Reputation: 5907
i have a dataframe like
event cust
et1 satya
et1 papu
et1 abc
et1 satya
et1 def
et2 papu
et2 satya
et2 panda
et3 normal
et3 panda
et3 satya
et3 fgh
Now i need to findout 'cust' who exist for all 3 type of events.so this should yield
event cust
et1 satya
et1 satya
Don't worry about distinct(duplicates can be dropped).
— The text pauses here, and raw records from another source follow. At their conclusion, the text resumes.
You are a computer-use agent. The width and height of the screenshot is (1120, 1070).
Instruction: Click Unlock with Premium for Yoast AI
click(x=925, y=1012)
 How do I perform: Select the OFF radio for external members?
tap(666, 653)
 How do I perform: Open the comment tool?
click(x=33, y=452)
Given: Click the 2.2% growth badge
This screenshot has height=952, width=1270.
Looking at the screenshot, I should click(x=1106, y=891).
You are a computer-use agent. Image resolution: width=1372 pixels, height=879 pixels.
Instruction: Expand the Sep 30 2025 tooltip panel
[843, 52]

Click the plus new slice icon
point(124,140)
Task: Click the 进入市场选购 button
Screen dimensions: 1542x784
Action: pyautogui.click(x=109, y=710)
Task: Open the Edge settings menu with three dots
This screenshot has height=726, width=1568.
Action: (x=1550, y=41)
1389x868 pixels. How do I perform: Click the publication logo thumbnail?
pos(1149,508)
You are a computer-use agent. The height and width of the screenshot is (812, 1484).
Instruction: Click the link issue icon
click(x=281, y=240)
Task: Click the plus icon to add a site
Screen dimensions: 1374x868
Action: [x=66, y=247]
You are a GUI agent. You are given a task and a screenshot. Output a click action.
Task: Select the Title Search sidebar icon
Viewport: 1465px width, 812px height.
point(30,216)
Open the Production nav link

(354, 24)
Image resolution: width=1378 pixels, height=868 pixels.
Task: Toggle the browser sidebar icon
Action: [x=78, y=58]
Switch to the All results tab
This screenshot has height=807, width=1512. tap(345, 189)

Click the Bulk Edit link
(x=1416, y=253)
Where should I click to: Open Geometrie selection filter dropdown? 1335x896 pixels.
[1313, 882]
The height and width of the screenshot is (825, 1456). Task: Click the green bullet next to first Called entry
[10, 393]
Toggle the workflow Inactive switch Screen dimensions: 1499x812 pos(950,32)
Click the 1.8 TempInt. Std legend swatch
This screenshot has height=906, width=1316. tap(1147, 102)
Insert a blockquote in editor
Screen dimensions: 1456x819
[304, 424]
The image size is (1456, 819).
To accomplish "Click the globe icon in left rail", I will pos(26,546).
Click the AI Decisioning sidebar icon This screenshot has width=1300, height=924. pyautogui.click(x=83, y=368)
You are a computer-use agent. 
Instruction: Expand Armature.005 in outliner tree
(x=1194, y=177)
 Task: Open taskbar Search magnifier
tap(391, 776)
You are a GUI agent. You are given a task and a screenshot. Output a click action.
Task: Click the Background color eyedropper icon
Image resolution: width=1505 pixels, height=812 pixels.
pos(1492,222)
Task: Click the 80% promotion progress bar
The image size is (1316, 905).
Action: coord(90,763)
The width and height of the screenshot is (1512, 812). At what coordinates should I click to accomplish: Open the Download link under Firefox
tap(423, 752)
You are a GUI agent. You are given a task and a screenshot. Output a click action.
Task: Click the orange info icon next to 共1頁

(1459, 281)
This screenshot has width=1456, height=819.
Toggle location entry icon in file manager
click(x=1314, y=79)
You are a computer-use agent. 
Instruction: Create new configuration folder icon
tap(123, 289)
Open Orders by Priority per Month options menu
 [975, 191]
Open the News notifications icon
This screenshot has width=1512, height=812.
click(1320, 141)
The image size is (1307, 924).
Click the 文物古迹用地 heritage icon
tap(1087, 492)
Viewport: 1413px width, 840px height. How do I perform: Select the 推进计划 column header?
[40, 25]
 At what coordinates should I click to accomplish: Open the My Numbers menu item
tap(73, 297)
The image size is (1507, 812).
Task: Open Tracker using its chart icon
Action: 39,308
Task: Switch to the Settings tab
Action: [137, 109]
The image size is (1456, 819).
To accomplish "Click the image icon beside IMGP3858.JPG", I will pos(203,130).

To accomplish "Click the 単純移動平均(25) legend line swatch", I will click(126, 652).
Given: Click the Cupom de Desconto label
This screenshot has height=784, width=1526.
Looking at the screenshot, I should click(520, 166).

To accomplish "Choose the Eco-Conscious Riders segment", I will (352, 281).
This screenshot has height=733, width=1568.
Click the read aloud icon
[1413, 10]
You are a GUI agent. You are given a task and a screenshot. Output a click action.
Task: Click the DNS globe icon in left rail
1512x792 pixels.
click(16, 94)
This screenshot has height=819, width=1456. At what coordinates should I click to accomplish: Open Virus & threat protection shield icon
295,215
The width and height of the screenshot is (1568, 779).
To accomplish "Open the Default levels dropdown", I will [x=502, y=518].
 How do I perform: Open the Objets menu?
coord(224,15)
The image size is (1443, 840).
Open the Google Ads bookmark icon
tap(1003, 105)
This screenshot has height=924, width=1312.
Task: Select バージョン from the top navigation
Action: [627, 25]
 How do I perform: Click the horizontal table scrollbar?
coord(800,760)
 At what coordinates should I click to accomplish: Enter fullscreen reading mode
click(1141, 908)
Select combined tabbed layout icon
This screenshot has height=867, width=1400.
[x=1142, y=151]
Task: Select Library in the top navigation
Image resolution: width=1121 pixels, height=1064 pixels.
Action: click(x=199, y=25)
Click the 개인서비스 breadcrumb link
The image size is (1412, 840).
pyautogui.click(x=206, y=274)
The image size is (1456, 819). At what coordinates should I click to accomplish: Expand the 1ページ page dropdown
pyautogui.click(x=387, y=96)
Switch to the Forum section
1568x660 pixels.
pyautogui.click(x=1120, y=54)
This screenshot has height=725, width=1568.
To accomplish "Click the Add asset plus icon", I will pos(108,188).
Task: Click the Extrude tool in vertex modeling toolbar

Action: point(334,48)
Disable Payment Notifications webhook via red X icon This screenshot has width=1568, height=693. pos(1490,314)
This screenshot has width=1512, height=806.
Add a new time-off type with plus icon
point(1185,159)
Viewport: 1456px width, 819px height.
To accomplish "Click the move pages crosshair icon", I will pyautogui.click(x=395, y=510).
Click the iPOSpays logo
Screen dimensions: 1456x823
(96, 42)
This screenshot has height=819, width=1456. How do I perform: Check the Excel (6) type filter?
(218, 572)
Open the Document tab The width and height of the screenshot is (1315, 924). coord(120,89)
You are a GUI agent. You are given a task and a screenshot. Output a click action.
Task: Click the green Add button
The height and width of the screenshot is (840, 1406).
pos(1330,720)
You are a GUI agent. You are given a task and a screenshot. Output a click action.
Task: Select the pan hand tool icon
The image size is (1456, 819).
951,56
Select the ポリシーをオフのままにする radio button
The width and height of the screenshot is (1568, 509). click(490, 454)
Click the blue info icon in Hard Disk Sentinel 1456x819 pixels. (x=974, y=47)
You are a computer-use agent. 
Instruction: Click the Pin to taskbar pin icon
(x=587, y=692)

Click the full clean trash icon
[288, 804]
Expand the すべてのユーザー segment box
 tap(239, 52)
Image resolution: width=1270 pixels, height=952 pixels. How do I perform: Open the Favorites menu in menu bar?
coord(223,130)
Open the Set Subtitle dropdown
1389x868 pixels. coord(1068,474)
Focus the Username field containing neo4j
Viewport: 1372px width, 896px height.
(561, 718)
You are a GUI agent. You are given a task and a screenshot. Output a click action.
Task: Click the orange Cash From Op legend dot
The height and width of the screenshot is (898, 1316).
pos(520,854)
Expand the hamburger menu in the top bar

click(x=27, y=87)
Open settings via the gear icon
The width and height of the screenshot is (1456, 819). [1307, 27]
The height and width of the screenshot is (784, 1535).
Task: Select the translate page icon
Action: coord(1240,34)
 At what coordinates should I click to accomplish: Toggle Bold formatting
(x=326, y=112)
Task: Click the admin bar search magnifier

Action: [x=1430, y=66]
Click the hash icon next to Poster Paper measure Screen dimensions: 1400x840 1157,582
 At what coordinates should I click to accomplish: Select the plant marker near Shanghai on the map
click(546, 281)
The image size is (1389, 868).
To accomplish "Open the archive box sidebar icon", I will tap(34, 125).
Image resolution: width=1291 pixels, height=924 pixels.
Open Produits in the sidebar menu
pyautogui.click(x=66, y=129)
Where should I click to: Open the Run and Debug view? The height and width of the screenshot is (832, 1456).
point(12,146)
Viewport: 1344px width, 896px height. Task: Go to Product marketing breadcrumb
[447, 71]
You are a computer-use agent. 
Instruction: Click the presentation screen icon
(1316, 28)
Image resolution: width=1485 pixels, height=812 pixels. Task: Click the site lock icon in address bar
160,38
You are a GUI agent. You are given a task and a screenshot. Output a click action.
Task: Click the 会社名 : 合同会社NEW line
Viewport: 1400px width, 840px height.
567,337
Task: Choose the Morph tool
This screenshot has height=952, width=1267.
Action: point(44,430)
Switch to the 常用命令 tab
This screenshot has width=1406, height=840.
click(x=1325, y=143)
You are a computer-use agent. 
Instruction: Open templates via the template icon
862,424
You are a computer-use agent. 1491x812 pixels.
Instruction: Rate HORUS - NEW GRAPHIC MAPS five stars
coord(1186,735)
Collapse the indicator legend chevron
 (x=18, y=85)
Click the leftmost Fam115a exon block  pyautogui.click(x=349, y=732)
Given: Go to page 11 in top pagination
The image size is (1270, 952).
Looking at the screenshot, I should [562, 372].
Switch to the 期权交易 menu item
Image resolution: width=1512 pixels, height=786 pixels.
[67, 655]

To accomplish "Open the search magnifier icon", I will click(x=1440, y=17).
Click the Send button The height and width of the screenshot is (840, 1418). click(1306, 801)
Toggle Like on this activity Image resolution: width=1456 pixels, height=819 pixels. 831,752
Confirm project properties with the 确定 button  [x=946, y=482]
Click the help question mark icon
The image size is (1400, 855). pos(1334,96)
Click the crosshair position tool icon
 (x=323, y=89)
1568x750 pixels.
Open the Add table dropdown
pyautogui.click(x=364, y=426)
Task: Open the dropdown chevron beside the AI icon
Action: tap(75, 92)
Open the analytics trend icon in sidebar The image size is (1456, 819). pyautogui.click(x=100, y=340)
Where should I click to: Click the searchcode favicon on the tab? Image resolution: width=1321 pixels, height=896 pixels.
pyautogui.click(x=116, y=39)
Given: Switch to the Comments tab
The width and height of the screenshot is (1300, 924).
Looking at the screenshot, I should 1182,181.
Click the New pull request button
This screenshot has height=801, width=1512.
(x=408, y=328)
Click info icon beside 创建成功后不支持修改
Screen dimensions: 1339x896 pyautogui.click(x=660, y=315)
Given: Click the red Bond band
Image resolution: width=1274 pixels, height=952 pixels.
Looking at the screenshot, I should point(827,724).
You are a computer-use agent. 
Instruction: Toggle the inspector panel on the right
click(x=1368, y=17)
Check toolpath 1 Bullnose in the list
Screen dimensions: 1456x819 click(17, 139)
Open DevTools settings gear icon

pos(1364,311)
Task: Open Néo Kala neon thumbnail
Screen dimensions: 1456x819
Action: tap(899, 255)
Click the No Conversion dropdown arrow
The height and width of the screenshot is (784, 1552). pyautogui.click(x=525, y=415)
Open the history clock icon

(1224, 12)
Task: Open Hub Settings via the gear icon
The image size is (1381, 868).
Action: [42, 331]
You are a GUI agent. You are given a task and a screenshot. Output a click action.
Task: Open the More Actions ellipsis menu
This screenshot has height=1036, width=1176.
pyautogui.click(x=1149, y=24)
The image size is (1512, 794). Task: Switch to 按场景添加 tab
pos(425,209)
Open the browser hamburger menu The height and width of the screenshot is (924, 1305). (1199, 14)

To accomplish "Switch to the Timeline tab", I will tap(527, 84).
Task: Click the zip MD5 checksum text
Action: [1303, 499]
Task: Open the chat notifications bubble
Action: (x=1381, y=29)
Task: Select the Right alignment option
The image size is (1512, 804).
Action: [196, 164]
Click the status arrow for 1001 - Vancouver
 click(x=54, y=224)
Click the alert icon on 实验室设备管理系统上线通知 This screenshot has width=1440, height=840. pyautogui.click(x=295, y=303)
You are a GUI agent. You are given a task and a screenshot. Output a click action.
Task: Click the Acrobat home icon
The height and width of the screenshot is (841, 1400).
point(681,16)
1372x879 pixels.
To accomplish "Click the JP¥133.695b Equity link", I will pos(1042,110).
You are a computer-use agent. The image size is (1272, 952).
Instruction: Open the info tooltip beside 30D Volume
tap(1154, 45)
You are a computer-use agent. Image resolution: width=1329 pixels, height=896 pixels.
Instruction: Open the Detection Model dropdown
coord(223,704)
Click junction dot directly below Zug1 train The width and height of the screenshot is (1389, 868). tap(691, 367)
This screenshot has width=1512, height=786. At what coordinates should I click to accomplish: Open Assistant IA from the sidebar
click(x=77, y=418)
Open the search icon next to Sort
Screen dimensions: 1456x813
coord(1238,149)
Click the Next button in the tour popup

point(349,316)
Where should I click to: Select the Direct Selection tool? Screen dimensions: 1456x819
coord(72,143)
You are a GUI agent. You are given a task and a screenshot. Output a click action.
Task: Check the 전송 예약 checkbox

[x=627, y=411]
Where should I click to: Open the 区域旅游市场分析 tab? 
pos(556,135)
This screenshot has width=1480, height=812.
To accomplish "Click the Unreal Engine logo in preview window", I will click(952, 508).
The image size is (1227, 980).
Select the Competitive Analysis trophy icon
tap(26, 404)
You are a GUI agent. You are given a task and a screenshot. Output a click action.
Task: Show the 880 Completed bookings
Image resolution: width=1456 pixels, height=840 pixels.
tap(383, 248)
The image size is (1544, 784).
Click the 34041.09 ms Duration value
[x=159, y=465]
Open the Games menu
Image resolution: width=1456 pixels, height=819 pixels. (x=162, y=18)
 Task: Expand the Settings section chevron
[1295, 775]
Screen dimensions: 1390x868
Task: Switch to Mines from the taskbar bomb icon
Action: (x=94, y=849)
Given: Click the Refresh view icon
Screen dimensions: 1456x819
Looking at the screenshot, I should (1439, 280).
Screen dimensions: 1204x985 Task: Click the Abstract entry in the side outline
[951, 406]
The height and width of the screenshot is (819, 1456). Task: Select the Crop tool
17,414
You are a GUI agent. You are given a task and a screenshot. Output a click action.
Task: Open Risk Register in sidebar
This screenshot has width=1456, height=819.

For this my approach is
x = df[df['event'] == 'et1']
y = df[df['event'] == 'et2']
z = df[df['event'] == 'et3']
df_common = x[x['cust'].isin(y[y['cust'].isin(z.cust)]['cust'])]
But this will not appropriate in the case, when the DataFrame size will be huge and i have to find common cust for some 50-100+ events.
Please suggest some pandas/more-pythonic way to do so.Thanks in advance.
Upvotes: 1
Views: 39
Reputation: 862521
You can try:
#first drop duplicates in each group by event
df = df.drop_duplicates(['event','cust'])
#count values
counts = df.cust.value_counts()
print counts
satya 3
panda 2
papu 2
def 1
normal 1
fgh 1
abc 1
Name: cust, dtype: int64
#get number of unique events
uniqevents = df.event.nunique()
print uniqevents
3
#get values with count == uniqevents
counts = counts[counts == uniqevents]
print counts
satya 3
Name: cust, dtype: int64
print counts.index.to_series().reset_index(drop=True)
0 satya
dtype: object
Upvotes: 1